The 6mm x 8mm SKY77531 front-end module with integrated power amplifier control (iPAC) contains a quad-band GaAs HBT power amplifier, a 1P6T pHEMT switch to enable flexible phone layout, and an integrated CMOS-based controller to manage the PA and switch. Such integration reduces the RF footprint and overall bill-of-materials (critical for low-cost phones). Given its high-power efficiency, its architecture also maintains overall thermal performance and improves battery life, claims Skyworks. Designed in a low-profile and compact form factor, the SKY77531 also offers a complete transceiver or SoC output-to-antenna and antenna-to-receive surface acoustic wave (SAW) filter solution.

Skyworks’ family of Intera and InteraLite front-end modules and power amplifiers support all key air interfaces and market segments, expanding the firm’s GPRS, EDGE, CDMA and WCDMA product portfolio.

* Skyworks’ multimode Helios WEDGE transceiver for high-speed data rates eliminates inter-stage filters

Skyworks is also introducing the SKY74210 Helios WEDGE multimode transceiver (to be sampled in fourth-quarter 2007) . Its architecture requires no inter-stage filters in the transmit (Tx) and receive (Rx) paths (saving board space, cost and design time) and enables high-speed data communication up to 14.4Mbps. It also provides flexibility for adopting best-in-class RF and baseband modems.

The Helios WEDGE transceiver is the first of several planned product launches and addresses several of the reasons why consumers have not yet accepted 3G cell phones in high-volumes: size, cost and battery life. The transceiver is 40% smaller than comparable solutions on the market, claims Skyworks, leaving board space for OEMs to integrate multimedia features such as WiFi, Bluetooth, FM receivers, and DVB-H. It also eliminates two inter-stage surface acoustic wave (SAW) filters, reducing the overall bill-of-material costs. Through such high-level integration and circuit design, battery life is improved, increasing both talk time and download time, claims Skyworks.

“Our new chipset offers a unique, all-inclusive multimode approach to enable our customers to exceed demanding market requirements as consumers increasingly demand power-intensive multimedia features,” says Stan A. Swearingen, VP and general manager.

According to Deutsche Bank estimates, EDGE and WCDMA handsets will grow from 322 million units in 2006 to 773 million units in 2008. Skyworks says it supplies EDGE radio solutions to three of the top-tier OEMs. Coupled with its high-volume experience with CDMA radios, the firm reckons that it is well positioned to meet the RF requirements and demands of WEDGE multimode handsets, which require compatibility with both air interfaces.

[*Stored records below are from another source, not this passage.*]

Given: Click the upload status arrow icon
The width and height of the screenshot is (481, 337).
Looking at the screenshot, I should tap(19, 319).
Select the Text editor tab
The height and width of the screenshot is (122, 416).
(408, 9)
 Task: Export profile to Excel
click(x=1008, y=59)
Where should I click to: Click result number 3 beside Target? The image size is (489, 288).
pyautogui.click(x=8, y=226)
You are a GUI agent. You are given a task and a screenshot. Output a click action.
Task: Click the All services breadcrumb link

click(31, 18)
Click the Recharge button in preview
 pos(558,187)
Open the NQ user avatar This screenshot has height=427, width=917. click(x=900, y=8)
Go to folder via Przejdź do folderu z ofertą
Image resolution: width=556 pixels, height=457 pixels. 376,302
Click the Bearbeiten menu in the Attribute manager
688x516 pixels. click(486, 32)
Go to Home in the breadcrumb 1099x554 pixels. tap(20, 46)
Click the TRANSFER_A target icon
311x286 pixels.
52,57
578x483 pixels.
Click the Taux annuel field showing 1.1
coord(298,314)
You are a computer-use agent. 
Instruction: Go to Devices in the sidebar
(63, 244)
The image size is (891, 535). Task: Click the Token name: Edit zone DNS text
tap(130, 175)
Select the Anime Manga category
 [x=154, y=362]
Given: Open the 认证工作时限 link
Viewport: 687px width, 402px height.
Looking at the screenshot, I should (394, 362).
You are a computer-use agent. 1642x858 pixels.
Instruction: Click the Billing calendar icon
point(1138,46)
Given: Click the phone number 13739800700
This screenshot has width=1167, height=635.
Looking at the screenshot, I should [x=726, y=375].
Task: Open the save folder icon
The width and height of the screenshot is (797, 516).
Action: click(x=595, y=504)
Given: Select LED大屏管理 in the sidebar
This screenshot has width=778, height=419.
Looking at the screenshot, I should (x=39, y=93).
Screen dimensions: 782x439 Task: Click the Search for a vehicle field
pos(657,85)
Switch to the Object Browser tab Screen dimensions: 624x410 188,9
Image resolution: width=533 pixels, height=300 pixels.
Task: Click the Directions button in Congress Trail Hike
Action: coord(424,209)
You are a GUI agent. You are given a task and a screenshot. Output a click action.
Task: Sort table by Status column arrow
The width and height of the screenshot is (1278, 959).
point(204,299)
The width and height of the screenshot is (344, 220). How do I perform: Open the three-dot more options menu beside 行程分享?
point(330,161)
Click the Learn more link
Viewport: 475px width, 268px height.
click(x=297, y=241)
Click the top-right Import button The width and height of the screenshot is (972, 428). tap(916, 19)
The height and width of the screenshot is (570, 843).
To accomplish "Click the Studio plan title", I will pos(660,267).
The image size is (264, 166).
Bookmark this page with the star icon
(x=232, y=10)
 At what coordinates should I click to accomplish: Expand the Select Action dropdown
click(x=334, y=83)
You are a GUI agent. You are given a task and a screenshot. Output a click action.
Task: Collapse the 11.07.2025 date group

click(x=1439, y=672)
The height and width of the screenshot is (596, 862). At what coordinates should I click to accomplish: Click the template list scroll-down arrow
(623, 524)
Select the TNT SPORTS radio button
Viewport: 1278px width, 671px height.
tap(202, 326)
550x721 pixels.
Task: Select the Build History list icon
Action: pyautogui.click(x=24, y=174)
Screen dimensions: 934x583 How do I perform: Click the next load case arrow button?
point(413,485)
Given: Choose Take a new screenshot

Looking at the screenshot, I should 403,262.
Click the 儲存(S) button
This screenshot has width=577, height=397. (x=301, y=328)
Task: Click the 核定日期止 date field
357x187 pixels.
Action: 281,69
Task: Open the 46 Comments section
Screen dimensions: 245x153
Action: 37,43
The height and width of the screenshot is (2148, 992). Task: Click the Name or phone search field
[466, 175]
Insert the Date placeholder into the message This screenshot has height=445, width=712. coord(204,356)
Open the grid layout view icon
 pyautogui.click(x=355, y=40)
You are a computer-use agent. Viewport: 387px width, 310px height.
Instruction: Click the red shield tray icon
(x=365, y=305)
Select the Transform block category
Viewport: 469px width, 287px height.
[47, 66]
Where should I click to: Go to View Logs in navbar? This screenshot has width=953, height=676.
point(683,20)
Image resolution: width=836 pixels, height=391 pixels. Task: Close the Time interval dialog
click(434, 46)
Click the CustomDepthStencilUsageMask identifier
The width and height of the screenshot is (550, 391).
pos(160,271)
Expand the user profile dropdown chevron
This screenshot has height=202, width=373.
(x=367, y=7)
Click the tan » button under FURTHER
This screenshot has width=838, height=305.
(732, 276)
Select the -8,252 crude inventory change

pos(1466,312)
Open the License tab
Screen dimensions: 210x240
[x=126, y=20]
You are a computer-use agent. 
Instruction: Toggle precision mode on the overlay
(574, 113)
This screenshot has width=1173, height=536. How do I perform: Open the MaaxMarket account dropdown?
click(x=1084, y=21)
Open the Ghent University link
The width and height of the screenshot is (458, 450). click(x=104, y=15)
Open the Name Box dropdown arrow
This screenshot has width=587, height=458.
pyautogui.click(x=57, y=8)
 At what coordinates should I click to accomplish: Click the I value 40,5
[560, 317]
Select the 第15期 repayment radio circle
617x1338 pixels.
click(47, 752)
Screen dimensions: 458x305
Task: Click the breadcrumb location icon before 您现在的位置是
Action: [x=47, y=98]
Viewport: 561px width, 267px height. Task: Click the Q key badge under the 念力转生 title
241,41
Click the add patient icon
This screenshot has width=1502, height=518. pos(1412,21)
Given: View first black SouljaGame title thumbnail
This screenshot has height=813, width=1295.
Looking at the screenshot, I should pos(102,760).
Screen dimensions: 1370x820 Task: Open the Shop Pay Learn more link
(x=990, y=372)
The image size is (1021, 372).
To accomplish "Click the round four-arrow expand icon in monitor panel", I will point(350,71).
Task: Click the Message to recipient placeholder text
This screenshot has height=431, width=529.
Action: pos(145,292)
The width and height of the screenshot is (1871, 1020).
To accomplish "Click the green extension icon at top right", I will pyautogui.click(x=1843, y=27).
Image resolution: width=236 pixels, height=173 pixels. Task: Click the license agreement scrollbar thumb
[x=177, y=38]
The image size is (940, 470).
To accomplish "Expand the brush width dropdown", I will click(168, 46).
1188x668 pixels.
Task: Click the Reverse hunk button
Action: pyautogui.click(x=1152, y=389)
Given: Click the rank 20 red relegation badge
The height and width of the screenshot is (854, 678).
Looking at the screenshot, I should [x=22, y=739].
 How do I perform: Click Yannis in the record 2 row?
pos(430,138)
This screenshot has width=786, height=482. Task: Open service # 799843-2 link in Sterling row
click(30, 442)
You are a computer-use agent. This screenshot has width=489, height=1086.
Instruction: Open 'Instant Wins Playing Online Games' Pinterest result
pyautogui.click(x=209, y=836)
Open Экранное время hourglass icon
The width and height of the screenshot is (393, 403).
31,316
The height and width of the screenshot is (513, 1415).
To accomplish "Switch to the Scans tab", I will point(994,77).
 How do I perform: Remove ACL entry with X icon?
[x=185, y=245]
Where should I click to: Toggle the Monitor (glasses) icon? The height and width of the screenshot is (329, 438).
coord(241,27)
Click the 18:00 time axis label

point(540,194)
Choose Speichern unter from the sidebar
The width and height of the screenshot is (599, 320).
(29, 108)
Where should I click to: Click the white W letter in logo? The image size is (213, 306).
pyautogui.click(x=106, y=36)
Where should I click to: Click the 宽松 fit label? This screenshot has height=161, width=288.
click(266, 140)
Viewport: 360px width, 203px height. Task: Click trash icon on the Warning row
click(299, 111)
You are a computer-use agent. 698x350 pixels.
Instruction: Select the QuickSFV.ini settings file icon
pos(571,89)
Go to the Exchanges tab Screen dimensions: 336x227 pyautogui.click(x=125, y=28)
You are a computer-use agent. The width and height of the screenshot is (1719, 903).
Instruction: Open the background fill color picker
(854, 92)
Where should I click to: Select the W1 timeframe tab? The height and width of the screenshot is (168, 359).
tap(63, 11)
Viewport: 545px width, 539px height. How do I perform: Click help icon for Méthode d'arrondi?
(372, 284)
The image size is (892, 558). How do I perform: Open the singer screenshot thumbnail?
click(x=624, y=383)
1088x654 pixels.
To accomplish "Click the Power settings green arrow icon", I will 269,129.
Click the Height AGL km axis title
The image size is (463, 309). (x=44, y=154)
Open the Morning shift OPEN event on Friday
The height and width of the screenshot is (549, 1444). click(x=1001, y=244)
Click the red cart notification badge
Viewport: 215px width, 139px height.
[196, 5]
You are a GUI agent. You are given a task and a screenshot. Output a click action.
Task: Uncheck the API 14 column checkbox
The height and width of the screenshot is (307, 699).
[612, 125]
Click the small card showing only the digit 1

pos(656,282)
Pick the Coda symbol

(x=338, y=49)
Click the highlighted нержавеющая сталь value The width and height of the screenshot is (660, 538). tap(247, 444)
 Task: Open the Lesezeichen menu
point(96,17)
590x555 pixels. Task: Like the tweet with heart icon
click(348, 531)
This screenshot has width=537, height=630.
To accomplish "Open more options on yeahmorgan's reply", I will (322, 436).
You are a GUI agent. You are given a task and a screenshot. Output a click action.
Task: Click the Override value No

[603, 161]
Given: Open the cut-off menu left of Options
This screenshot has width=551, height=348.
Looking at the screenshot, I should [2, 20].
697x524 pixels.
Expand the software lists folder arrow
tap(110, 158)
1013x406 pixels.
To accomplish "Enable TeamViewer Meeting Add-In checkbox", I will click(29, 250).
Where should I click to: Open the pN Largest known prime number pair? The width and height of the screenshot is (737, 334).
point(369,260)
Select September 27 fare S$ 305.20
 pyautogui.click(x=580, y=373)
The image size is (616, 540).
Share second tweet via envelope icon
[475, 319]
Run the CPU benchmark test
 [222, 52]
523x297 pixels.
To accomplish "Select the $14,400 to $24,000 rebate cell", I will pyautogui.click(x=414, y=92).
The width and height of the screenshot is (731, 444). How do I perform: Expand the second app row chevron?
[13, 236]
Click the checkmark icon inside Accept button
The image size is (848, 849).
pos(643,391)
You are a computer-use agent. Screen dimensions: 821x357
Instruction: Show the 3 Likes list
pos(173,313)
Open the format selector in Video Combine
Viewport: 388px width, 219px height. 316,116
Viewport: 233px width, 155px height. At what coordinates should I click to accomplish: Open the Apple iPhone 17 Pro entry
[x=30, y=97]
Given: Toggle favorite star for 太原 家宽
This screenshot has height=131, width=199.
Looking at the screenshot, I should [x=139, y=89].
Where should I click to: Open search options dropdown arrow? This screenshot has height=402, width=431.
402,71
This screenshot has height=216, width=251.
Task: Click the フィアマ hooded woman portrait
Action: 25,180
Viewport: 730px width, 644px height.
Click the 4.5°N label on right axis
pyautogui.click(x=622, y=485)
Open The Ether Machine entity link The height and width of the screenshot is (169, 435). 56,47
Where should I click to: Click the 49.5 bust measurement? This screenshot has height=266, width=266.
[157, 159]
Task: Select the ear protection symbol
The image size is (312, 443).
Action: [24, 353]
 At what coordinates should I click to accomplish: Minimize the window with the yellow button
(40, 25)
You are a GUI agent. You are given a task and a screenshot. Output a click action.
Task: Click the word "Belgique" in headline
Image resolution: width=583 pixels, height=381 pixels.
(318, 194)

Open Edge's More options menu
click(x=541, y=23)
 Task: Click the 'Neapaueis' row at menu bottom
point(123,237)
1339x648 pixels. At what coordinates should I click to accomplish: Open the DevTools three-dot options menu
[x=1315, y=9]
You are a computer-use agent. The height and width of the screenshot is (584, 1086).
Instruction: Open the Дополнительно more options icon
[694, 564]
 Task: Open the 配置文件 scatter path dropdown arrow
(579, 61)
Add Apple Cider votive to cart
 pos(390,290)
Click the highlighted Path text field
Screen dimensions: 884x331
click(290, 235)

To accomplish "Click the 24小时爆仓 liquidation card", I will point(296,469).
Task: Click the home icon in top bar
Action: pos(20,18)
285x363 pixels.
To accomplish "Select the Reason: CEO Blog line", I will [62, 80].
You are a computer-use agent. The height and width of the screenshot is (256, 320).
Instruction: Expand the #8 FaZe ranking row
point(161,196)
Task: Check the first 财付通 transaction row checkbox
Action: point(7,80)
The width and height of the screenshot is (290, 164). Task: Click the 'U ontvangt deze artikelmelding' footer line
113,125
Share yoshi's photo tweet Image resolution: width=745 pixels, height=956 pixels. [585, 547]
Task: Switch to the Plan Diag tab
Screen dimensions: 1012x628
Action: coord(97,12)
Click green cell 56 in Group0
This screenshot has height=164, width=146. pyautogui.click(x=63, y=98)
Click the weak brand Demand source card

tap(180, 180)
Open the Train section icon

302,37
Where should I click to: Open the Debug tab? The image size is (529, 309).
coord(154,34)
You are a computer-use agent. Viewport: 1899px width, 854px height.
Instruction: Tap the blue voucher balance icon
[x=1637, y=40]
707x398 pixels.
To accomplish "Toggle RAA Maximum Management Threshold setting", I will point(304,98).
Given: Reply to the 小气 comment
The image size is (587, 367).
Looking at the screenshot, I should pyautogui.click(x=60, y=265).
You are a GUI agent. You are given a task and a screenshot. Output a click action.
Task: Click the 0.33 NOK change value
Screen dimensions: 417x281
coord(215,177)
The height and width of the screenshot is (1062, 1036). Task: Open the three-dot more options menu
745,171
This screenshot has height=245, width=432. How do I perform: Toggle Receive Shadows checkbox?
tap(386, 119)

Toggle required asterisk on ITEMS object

The SKY74210 transceiver is fabricated using 0.13 micron CMOS technology in a 7mm x 7 mm land grid array (LGA) package. The multimode radio uses a software-configurable architecture, allowing circuitry to be shared across all available modes. This direct conversion transmitter architecture effectively permits shared Tx EGPRS and WCDMA modes, enabling very high-speed data communication. The circuit design also makes it possible to eliminate two inter-stage SAW filters per band, which were previously required to provide adequate isolation in Tx and Rx signal paths.

Drivers are provided so that designers can use separated EGPRS and WCDMA power amplifiers for optimized efficiency. Also, the baseband interface is a set of six-wire, high-speed serial ports.